Está satisfeito com o seu curriculum vitae (CV)? Talvez depois de ler este artigo fique com uma ideia diferente daquelas que devem ser as prioridades de um currículo moderno e, acima de tudo, eficaz. Sabia que quando submete o seu currículo junto das maiores plataformas de recrutamento e dos maiores empregadores, os seus dados pessoais e vida profissional vão, muito provavelmente, ser analisados e destrinçados por um computador?
Como revela Gonçalo Vilhena, diretor da área de tecnologias de informação (CIO) da Randstad Portugal, uma das maiores organizações na área do recrutamento profissional, assim que os currículos são carregados para a plataforma da empresa, são aplicadas tecnologias de análise de sintaxe (parsing) ao documento. “Extraem todas as competências, a experiência, as competências pessoais [soft skills], os dados pessoais e isto em campos pré-preenchidos. Depois são ligadas a árvores de taxonomia”.
O que estas árvores de taxonomia permitem é categorizar as variantes de uma determinada área profissional – p.ex., engenharia informática, programador, programador de sistemas são nomes reconhecidos internamente pelo sistema e que permitem criar similaridades entre diferentes atributos. Isto é feito, segundo o executivo da Randstad, com recurso a tecnologias de Inteligência Artificial que fazem a categorização e indexação dos termos incluídos no currículo.
Por esta altura deve estar a perguntar ‘mas para que é preciso de saber isto?’. A resposta é simples: quanto melhor perceber como funcionam as tecnologias aplicadas à análise de currículos, melhor pode criar um currículo que é eficaz para passar no crivo destas máquinas. O que descrevemos até aqui é apenas a primeira etapa do que acontece do ‘lado de lá’, de quem faz o recrutamento.
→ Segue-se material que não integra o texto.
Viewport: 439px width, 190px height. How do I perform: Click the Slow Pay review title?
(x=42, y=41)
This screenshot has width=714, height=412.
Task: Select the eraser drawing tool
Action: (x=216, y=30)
Feita a extração da informação dos currículos dos candidatos e da estruturação dessa informação, os software tentam de seguida encontrar uma correspondência entre “o que está no CV e o que foi configurado na oferta [do empregador]”, explica Gonçalo Vilhena. “Ajuda a hierarquizar os candidatos”.
Ou seja, quanto mais o seu currículo corresponder exatamente àquilo que as empresas estão à procura, melhor ficará posicionado no ranking para aquela vaga específica. “As palavras-chave são essenciais. Entender os requisitos e as palavras-chave é essencial”, acrescenta o CIO da Randstad Portugal. E quanto menos praticar esta filosofia, mais perto está de se tornar em mais uma vítima do chamado “buraco negro” dos currículos. “Enviamos um CV para um buraco negro e ficamos à espera de ter sorte que alguém nos agarre”.
E isto é tão mais importante quantas mais pessoas estiverem a concorrer para aquela vaga. Segundo o porta-voz da empresa de recrutamento, há, em média, 50 mil novos candidatos por mês a usar a plataforma da Randstad. E candidatos não significa obrigatoriamente desempregados. “Há candidatos que se inscrevem só para estar alerta, é como estar à procura de casa”.
Apesar da ajuda que o processo de correspondência (matching) dá aos recrutadores, ainda está muito longe de poder ser totalmente automatizado. “[As tecnologias] Ainda não oferecem o nível suficiente de tranquilidade de que não será [uma escolha] enviesada. Há vários exemplos de enviesamento no mercado, que depois rapidamente se transformam em máquinas de discriminação. Esta complexidade ainda vai demorar algum tempo a apurar”.
No final, também é importante que perceba que nem só da melhor correspondência tecnológica se faz uma oportunidade de trabalho. “O que o CV nos dá é muito pouco. A parte humana [entrevista] dá um conjunto de características e histórias que são contadas que é difícil de captar no CV”.
E o recrutador humano também faz a diferença. Por mais perfeito que seja o ‘match’ de competências técnicas e experiência profissional feito pelas máquinas, é preciso analisar três outros grande parâmetros: perceber o potencial do candidato para o futuro; perceber se o candidato se enquadra na cultura da empresa; e, não menos importante, perceber se o candidato se enquadra com o seu futuro patrão. E isto não são informações indexáveis por um sistema informático, como explica Gonçalo Vilhena.
“Podemos estar na empresa certa com a função certa, mas se não existir boa relação com a chefia o desenvolvimento não vai ser ideal, nem para um lado nem para outro”.